Here we have used KtCompiler from Detekt. All other types such as KtClass, KtFile etc are from the “org.jetbrains.kotlin.psi” package. The PsiTreeUtil is from IntelliJ package “org.jetbrains.kotlin.com.intellij.psi.util”.

The careful reader may notice a slight mismatch between the tree from Figure 3 and the code above. The code uses some shortcuts by using “getText”; that is, the textual representation of a tree as it saves some tree walking.

Comparison and Conclusion

For our use case, verifying a coding standard for Axon upcasters, our first implementation used JUnit and Reflection.

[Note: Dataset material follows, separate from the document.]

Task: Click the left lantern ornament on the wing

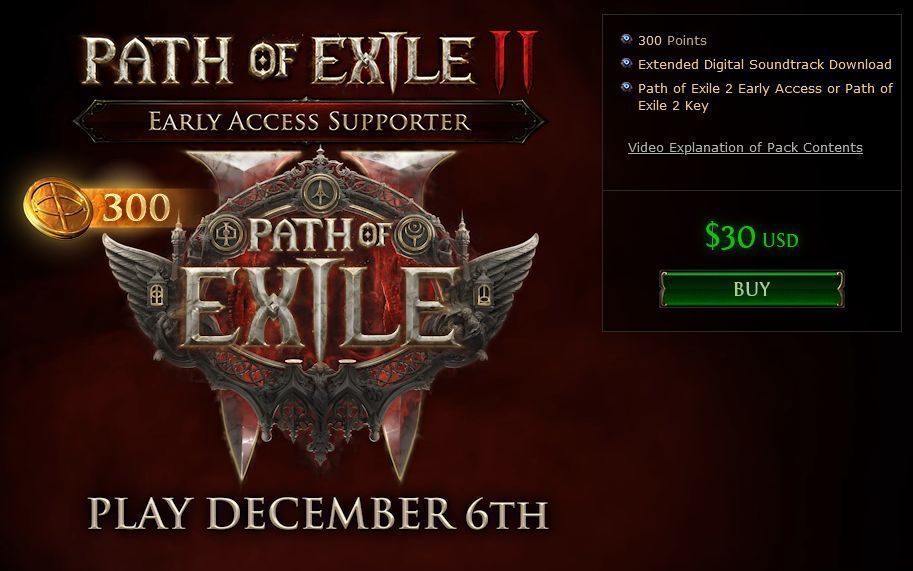Action: coord(157,292)
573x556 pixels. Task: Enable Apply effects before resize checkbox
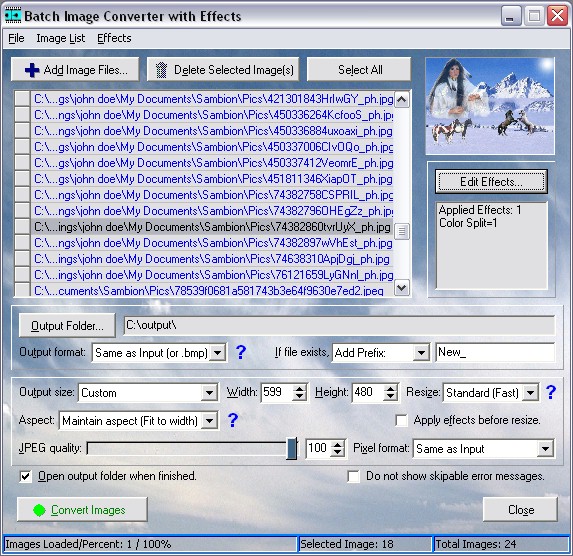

It felt a bit hacky, especially because obtaining information from constants is bound to break in the future when security managers will no longer allow changing modifiers of Java variables defined as “private static final”. Our second implementation based on SonarQube style parsing and tree analysis can in our opinion also not be qualified as “perfect”. It works, but as we have seen above it is quite tedious and calls for usage of the third party library Detekt.

Concluding, we prefer the JUnit/Reflection approach for our use case mainly because it uses already compiled code and thus does not rely on parsing which may fail. In general however, in cases where more complexity is involved we feel static code analysis is the only way to get the job done.